● Texte source

··········

Archives de catégorie : GEMAPI

Eau. Quelles seront les collectivités compétentes demain en matière d’eau et d’assainissement ?

« Qui fait quoi ? Et combien cela me coûte ? »
Telle est la question que le citoyen, l’habitant, l’usager d’un territoire pose aux élus, aux administrations locales et aux concessionnaires pour tous les services publics dont il est usager : eau potable, assainissement, déchets ménagers, très haut débit Internet, urbanisme, voirie, stationnement des véhicules, sécurité…

Les réponses sont loin d’être claires à un moment donné. Ce qui est dit un jour n’est plus valable le lendemain. Tout change dans une grande confusion. Exemple pour la compétence en matière de distribution d’eau potable et d’assainissement (c’est-à-dire le traitement des eaux usées).

Travaux sur le réseau d’assainissement de la commune de Savigny-sur-Orge, rue Joliot-Curie, le 16 août 2016. © Photographie BM/CAD pour PEE.

  • Premier scénario : les communautés de communes, c’est-à-dire les intercommunalités, sont compétentes. Selon la loi NOTRe, en 2020, les compétences eau et assainissement – respectivement facultative et optionnelle – deviendront des compétences obligatoires des communautés de communes. Cela devrait engendrer un transfert plus ou moins progressif de ces compétences depuis les communes selon les situations locales. Mais les choses sont en train de changer. Dans la précipitation et le flou.

··········

● Tâche brève
Donnez la suite du texte sur les compétences en matière d'eau et d'assainissement, à partir de l'endroit où il s'arrête. Le matériel ci-après provient d'une autre source.

(Données de pointage de cible)

··········

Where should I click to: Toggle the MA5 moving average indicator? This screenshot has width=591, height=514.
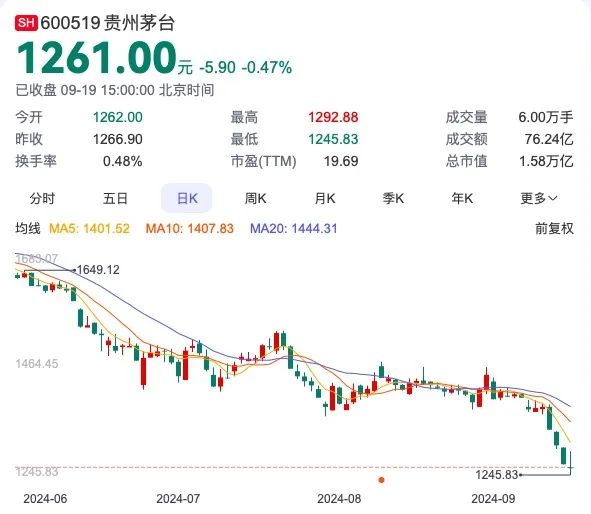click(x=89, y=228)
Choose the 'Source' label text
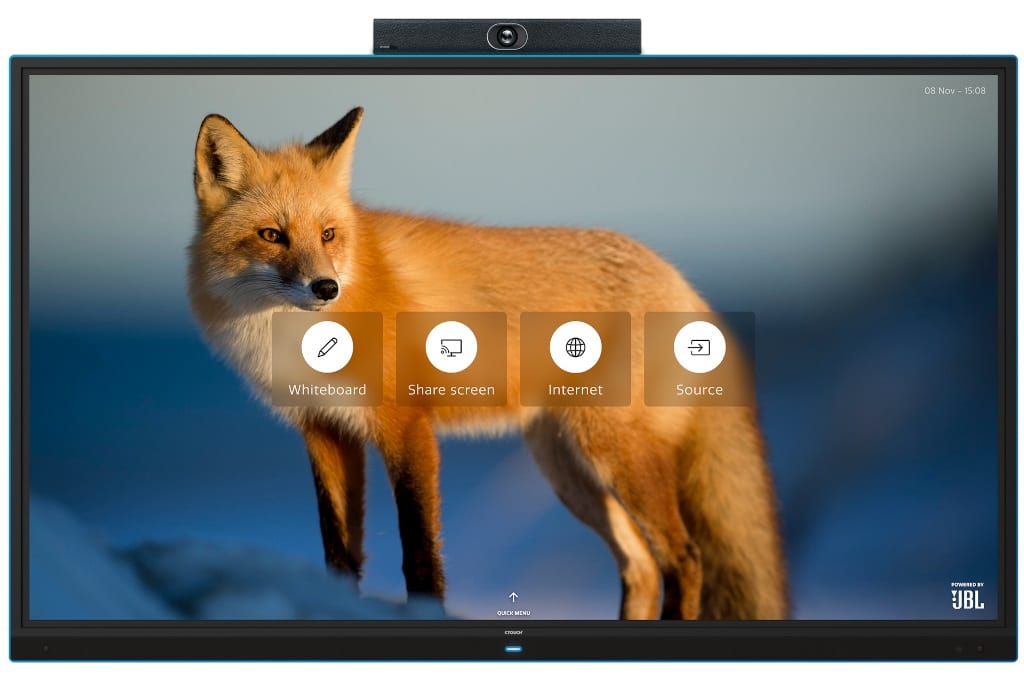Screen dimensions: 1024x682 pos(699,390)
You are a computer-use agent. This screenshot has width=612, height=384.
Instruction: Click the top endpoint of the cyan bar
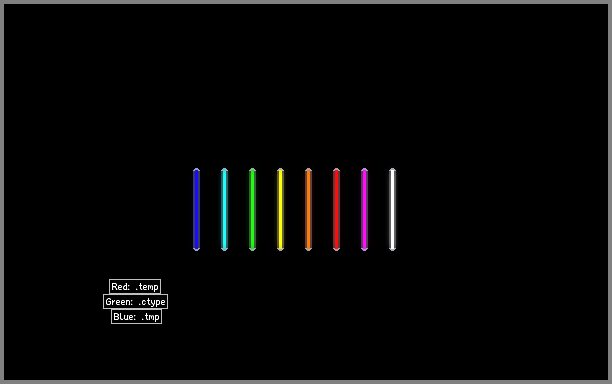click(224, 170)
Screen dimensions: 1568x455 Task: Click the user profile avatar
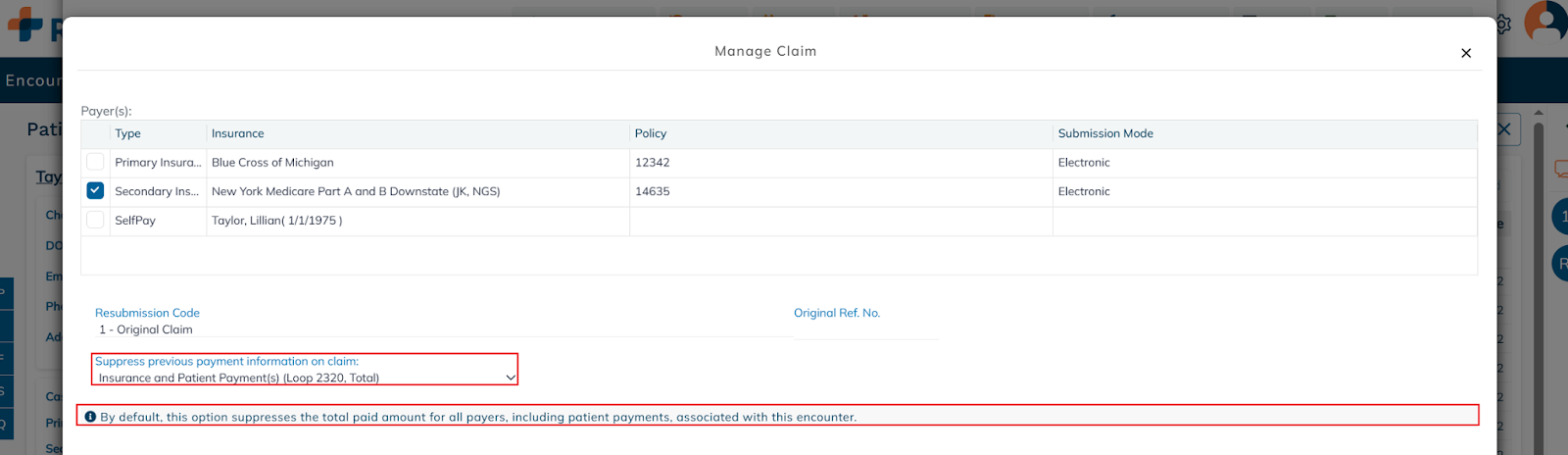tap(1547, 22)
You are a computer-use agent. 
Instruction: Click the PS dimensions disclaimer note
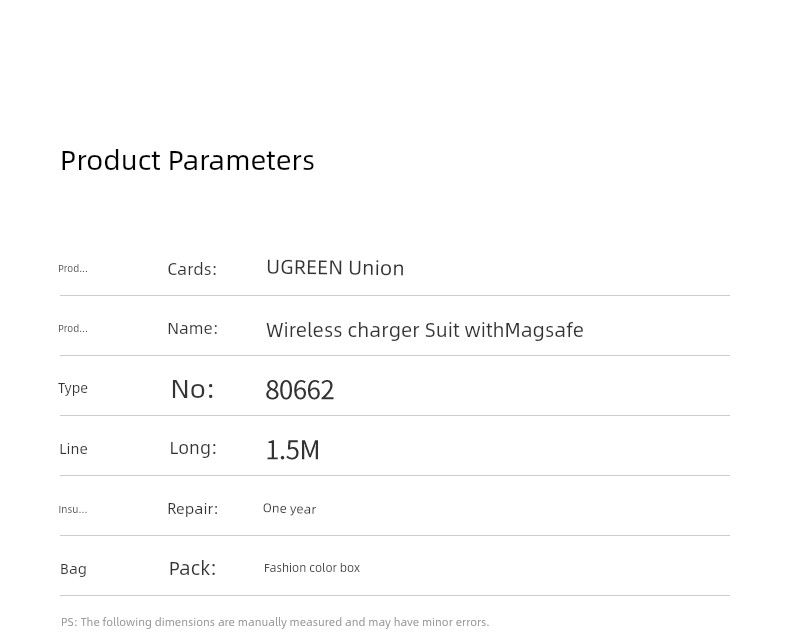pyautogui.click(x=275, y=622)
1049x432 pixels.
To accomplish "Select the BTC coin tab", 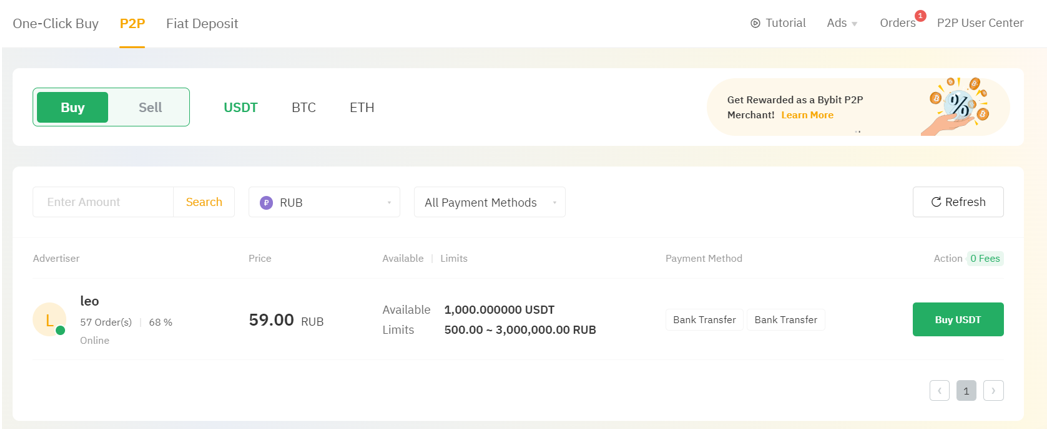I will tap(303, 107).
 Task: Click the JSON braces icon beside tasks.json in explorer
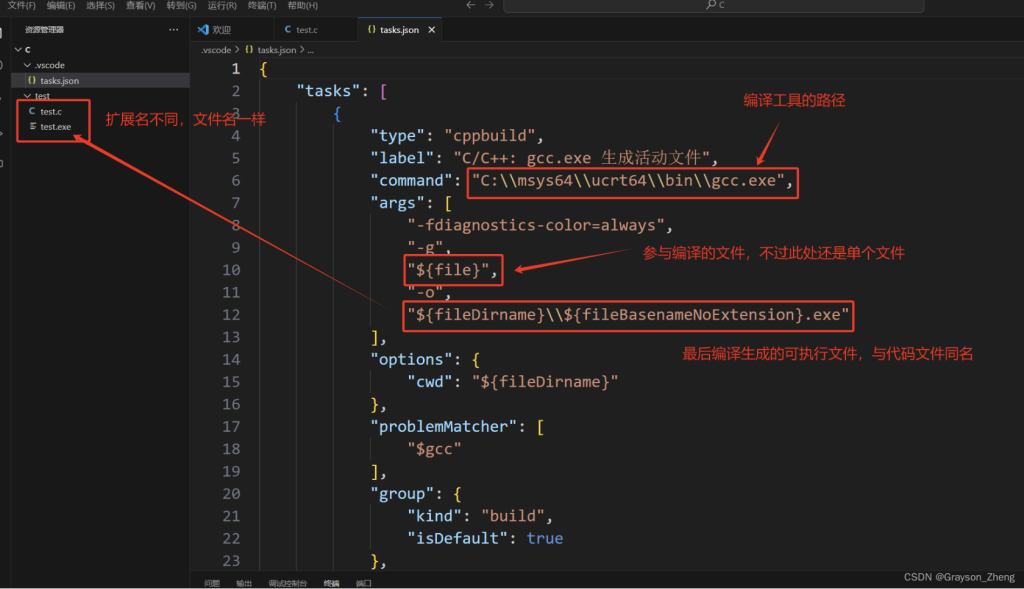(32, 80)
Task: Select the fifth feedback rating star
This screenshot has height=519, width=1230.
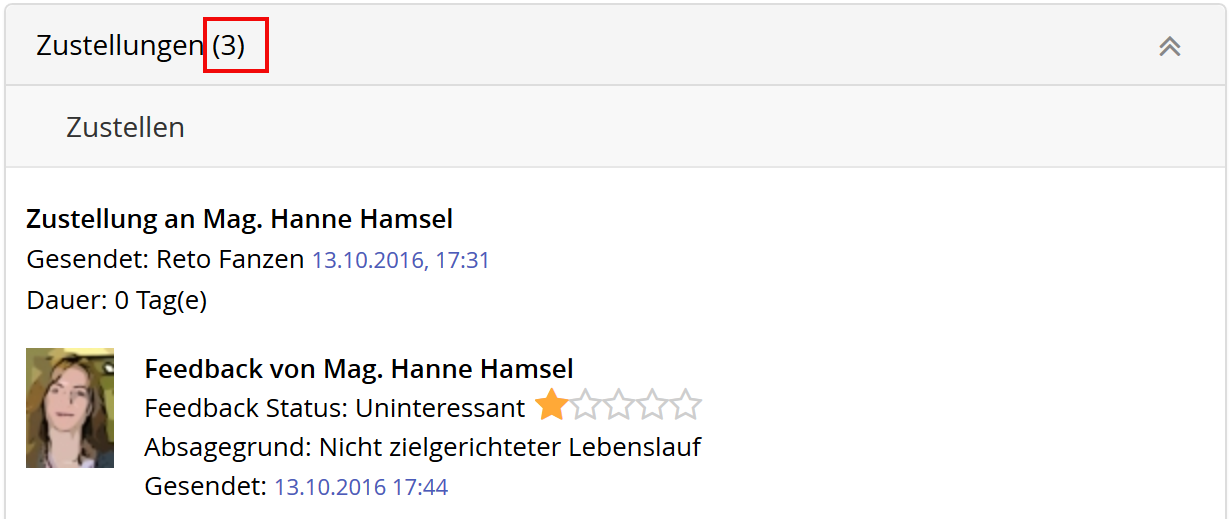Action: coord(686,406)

··········

● Résultat de la tâche
  • Deuxième scenario : les communes sont compétentes. Le Sénat vient de revenir sur cette disposition. Avant la fin des travaux parlementaires, les sénateurs ont voté le 23 février 2017, une proposition de loi, déposée par des sénateurs « Les Républicains », qui vise à maintenir ces compétences optionnelles afin de « conforter la commune comme cellule de base de la démocratie locale » et « passer outre les difficultés que rencontrent les collectivités et les établissements publics dans la mise en œuvre de ce transfert de compétences ». 

On change tout
Le rapport du sénateur de l’Ardèche Mathieu DARNAUD, réalisé pour la commission des lois, précise que « Le classement de l’eau et de l’assainissement au sein des compétences obligatoires de ces intercommunalités ne figurait pas dans le projet de loi initialement déposé sur le Bureau du Sénat le 18 juin 2014 ». C’est lors du passage à l’Assemblée nationale que ces amendements ont été ajoutés.

« Il serait en effet peu opportun de retirer à des syndicats cette compétence au profit d’une intercommunalité n’ayant aucun savoir-faire en matière de gestion de l’eau et d’assainissement ne présentant parfois aucune cohérence en termes de périmètre », a justifie Jean BIZET, sénateur de la Manche auteur de la proposition de loi. «  En réalité, l’objet de cette proposition de loi est de permettre aux acteurs locaux de bénéficier de plus de temps et de plus de flexibilité dans l’exercice complexe de ces compétences, notamment en zone rurale ou de peuplement irrégulier », a-t-il ajouté.

Lors de la discussion, le champ de la proposition de loi a aussi été élargi par amendement aux communautés d’agglomération. De même, un autre amendement a été ajouté afin de « permettre, de manière pragmatique, de maintenir la répartition actuelle des compétences en matière d’assainissement et d’eau au sein de la métropole dans les cas où cette solution apparaît la plus satisfaisante ». (1)


Combien ça coûte ? Qui paye quoi ?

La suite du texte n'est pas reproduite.